Task to complete:
Lines to return, exactly: from the line with "Task: Toggle paragraph marks (¶) display icon" to the line with "The image size is (1200, 675)." in the entries below, both included.

Dataset records:
..........

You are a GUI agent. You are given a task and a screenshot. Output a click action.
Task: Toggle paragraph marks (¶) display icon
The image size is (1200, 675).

..........

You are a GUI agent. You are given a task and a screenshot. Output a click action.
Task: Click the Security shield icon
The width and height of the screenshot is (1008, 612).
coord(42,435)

..........

Your solution:
Task: Toggle paragraph marks (¶) display icon
The image size is (1200, 675).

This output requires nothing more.